Selbstverständlich ist Obamas Politik in Bezug auf den Schutz des ungeborenen Lebens verwerflich. Aber man sollte das in diesem Forum thematisch nicht mit der Außenpolitik vermischen, um die es bei der Verleihung des Friedensnobelpreises ging. Das gebietet die redaktionelle Fairness.

Anonym hat gesagt…

@anonym Deshalb schickt er mehr Truppen nach Afghanistan: AFP: WASHINGTON — In an unannounced move, President Barack Obama is dispatching an additional 13,000 US troops to Afghanistan beyond the 21,000 he announced publicly in March, The Washington Post reported Monday.
http://www.google.com/hostednews/afp/article/ALeqM5iib4Hqjl8CvuE70YOf330xDaPoEQ

Anonym hat gesagt…

@vorheriger Eintrag:
Klar, dass Obama den Friedensnobelpreis nicht verdient hat. Der Afghanistan-Krieg und das damit verbundene Leid für die Zivilbevölkerung sind in keiner Weise zu rechtfertigen. Aber wie gesagt - das Thema Abtreibung hat aus meiner Sicht mit der Verleihung des Freidensnobelpreises nichts zu tun.

Anonym hat gesagt…

Eine ziemlich einseitige Berichterstattung, wenn ihr mich fragt.

Dirk hat gesagt…

@vorheriger Eintrag: Erwarten Sie hier Ausgewogenheit und journalistischen Anspruch?

Old Geezer hat gesagt…

Wäre mir neu, daß der Friedensnobelpreis

a) in erster Linie für die Haltung zu partikulären religiösen Fragen einzelner Glaubensrichtungen vergeben wird.
b) irgendwann einmal NCIHT in erster Linie ein politischer Preis gewesen wäre.
c) nur an politisch inaktive, sozusagen Preisträger A.D., vergeben werden dürfte.

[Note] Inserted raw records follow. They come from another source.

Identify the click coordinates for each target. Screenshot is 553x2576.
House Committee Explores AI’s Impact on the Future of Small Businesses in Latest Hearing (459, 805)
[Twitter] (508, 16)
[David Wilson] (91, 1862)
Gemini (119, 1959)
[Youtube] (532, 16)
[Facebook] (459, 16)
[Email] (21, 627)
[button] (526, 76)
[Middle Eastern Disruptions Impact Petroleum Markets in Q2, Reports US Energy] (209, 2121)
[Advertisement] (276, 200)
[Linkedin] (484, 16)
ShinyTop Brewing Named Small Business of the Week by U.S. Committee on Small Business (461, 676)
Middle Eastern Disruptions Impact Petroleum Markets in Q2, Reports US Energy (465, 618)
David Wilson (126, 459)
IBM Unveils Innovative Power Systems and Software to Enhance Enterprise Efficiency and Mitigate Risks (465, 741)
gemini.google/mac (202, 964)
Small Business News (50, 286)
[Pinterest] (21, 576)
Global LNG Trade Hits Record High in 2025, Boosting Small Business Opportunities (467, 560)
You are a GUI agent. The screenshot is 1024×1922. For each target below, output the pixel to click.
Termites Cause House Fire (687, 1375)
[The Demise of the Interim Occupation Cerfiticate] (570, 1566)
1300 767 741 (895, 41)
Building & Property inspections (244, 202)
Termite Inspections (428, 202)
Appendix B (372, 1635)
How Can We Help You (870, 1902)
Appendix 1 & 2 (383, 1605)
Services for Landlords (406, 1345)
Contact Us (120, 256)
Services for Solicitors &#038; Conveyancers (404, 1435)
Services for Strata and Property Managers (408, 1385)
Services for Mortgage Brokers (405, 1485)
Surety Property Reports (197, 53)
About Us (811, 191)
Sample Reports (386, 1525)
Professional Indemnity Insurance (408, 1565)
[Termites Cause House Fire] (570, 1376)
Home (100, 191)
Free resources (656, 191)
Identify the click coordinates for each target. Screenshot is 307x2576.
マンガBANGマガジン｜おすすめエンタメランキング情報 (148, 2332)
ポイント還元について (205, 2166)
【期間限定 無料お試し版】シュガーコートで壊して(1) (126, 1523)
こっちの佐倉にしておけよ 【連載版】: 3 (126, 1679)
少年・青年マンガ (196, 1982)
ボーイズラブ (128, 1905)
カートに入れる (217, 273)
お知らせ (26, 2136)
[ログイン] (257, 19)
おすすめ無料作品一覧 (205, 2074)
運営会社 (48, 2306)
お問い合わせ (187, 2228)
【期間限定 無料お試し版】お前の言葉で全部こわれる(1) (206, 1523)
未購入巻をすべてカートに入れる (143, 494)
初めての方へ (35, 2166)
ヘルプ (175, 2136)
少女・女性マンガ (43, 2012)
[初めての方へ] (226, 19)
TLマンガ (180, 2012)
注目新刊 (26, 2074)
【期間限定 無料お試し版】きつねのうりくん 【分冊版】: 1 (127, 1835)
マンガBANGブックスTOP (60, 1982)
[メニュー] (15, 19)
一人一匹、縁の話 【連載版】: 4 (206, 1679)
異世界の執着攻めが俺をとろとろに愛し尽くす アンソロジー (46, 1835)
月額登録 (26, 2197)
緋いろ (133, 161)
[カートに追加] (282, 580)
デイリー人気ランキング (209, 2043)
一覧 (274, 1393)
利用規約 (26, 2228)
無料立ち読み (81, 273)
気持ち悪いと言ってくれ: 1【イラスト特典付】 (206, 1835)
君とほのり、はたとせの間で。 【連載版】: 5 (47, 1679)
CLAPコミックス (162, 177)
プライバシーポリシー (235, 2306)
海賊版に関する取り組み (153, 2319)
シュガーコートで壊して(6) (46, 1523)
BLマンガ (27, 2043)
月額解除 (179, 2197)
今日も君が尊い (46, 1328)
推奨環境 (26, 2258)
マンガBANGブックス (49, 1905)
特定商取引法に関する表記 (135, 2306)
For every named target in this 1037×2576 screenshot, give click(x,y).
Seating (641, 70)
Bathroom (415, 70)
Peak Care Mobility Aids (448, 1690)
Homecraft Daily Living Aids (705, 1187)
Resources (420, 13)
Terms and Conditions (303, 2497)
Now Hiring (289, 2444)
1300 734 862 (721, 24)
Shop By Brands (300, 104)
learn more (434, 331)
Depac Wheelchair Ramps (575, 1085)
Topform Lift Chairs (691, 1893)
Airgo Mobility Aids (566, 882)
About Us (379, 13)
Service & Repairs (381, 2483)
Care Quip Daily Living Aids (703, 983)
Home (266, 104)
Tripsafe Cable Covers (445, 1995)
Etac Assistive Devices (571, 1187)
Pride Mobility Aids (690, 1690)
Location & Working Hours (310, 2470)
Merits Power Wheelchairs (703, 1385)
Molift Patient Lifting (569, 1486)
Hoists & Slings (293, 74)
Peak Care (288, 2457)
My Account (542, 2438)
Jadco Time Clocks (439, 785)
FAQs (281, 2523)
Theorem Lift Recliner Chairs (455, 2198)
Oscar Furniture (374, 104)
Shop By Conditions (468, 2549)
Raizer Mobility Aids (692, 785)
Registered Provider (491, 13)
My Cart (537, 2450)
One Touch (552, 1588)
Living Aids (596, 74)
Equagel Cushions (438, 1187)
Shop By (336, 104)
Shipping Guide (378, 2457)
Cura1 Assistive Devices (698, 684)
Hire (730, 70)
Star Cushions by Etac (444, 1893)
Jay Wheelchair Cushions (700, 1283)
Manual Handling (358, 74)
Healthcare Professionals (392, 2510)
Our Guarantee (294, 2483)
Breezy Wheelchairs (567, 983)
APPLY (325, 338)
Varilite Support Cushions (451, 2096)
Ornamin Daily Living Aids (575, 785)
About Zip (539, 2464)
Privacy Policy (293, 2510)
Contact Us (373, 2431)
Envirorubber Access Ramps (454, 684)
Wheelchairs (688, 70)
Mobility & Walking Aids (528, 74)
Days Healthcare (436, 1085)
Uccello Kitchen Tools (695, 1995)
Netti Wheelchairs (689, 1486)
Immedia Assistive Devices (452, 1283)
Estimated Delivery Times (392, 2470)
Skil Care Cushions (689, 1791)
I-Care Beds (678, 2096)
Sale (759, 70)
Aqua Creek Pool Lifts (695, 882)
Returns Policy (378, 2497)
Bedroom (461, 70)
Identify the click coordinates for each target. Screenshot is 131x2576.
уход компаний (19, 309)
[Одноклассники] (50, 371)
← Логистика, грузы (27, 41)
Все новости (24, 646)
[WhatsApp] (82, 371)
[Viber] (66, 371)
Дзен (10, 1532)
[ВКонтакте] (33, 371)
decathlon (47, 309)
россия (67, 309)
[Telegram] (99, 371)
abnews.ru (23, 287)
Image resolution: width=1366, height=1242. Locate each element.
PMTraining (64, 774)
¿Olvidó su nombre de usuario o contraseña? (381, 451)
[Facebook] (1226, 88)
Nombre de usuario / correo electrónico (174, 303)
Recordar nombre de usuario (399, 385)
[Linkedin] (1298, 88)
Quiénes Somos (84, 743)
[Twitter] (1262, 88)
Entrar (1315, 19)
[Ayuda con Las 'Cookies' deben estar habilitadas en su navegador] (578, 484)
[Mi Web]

In diesem wie in vielen anderen Fällen stellt er primär ein Lob für die begonnene Tätigkeit dar, eine Aufforderung mit den vorgestellten Konzepten fortzufehren; ...ich wüßte auch nicht was daran zum einen schlecht wäre, zum anderen wie es anders sein könnte, es sei denn man würde ihn wie eine Heiligsprechung erst Jahrhunderte nach dem Ableben vergeben.

P.S.:
Nicht jeder, der das Selbstbestimmungsrecht seiner Bürger respektiert, ist deswegen schon ein Abtreibungbefürworter.

Ebensowenig wie jeder, der gegen Abtreibung ist, automatisch auch das Interesse der Kinder im Auge hat.